Media Arts

The Fifth Arts Discipline

By Martin Rayala, posted on Mar 11, 2019

Arts education is being shaken to its core. In June 2014, the National Coalition for Core Arts Standards (NCCAS), published, for the first time, voluntary National Core Arts Standards for five (rather than the traditional four) arts areas of dance, music, theater, and visual arts. While revising the 1994 National Standards for arts education, NCCAS added media arts as a fifth arts discipline.

Media arts engage today’s digital natives with powerful and compelling images, sounds, movement, feelings, and emotions. Image courtesy of David Gran.

Some of the original 1994 standards already included references to media within the other four art forms, but the 2014 standards identify media arts as a standalone art form.

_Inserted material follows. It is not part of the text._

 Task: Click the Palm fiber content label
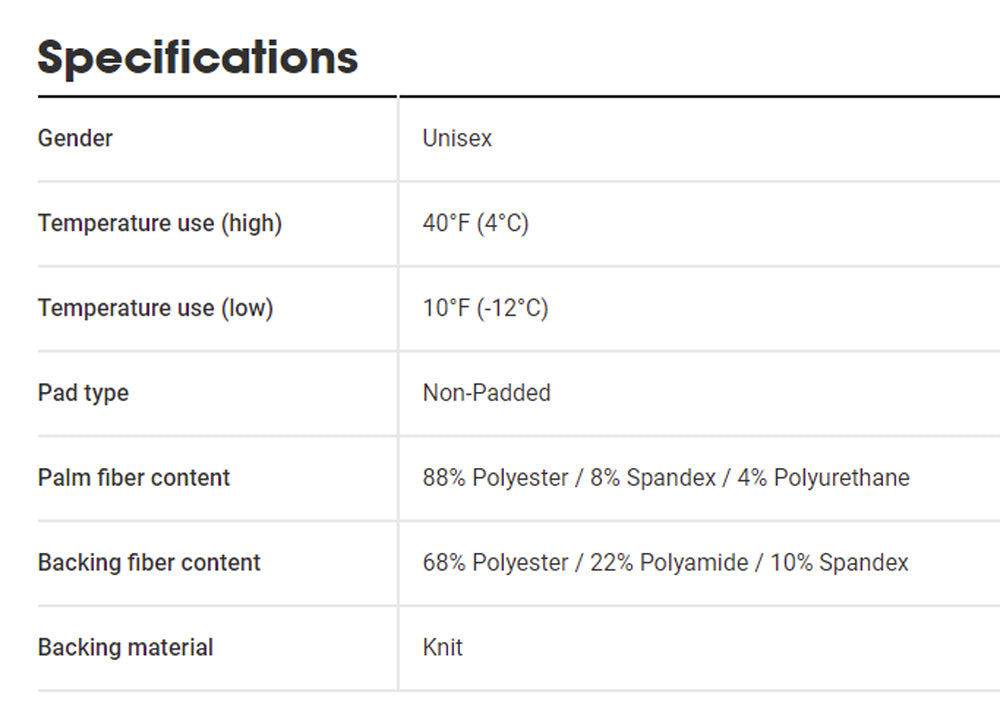tap(134, 478)
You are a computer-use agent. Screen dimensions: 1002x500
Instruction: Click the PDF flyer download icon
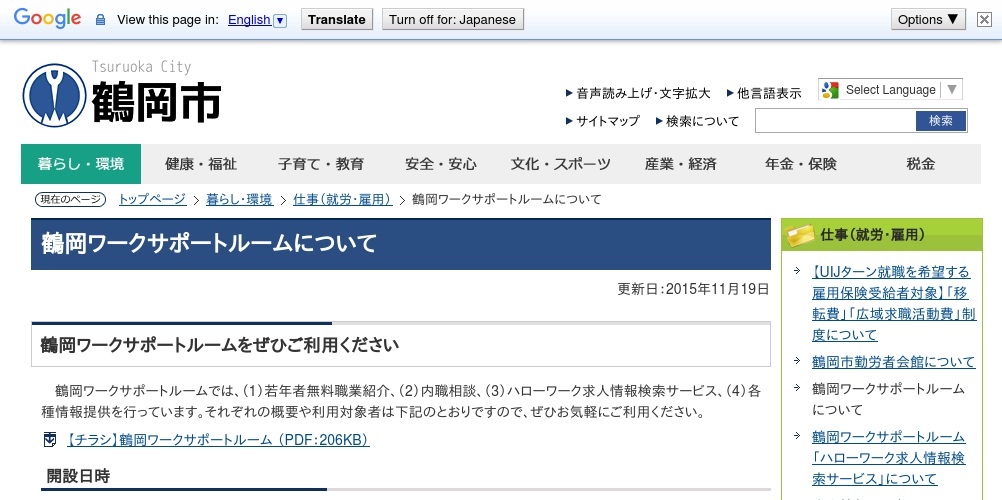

The existence of new media arts standards raises questions about who is going to teach media arts, what certification they will have, how teachers will be trained, who will develop curriculum, how results will be assessed, and so on. Today’s students are already pretty comfortable with media arts because of time spent interacting with television, movies, social media, the internet, and video- games.

What Media Arts Include
Media includes TV, video, movies, the internet, video games, social media, recorded music, and virtual and augmented reality. Media education includes producing, viewing, playing, interacting, criticizing, analyzing, reflecting, and studying the history of media. Media education includes pre- production story development, visual media production, and post-production editing, as well as media storage, marketing, and distribution.

Media arts add screens and lenses to 2D media; 3D printing and the Internet of Things (IoT) to 3D media; augmented reality to 4D spatial media; and 5D interactive experience design to immersive movies, video games, theme parks, and virtual real- ity. Media arts refer to artworks created with new media and technology and include sound and movement along with stories and visual images.

Media Arts Benefits
Media arts are naturally and necessarily integrative and collaborative. Writers develop the stories; production designers imagine virtual worlds; designers visualize the settings, characters, and props; technicians and coders create the infrastructures and platforms; producers oversee financing and distribution; and everyone else purchases and consumes the media. Media arts are powerful, ubiquitous, here to stay, and are a big part of the future of arts and design education.

Martin Rayala is a professional development and curriculum specialist in art, media, and design education.